*** Begin section ***

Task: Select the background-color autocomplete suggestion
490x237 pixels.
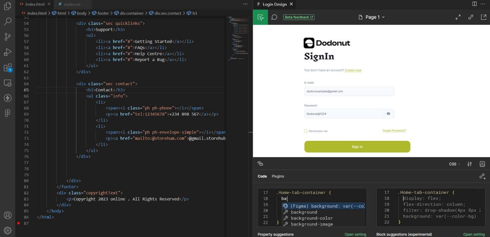Action: [x=312, y=218]
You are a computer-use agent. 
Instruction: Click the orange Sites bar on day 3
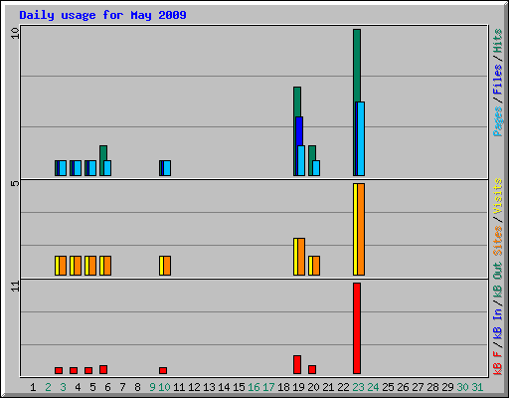pos(63,266)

*** End section ***

A complete and exact copy of the records is required. Exclude the pictures.

The completed task:
Task: Select the background-color autocomplete suggestion
490x237 pixels.
Action: [x=312, y=218]
You are a computer-use agent. 
Instruction: Click the orange Sites bar on day 3
pos(63,266)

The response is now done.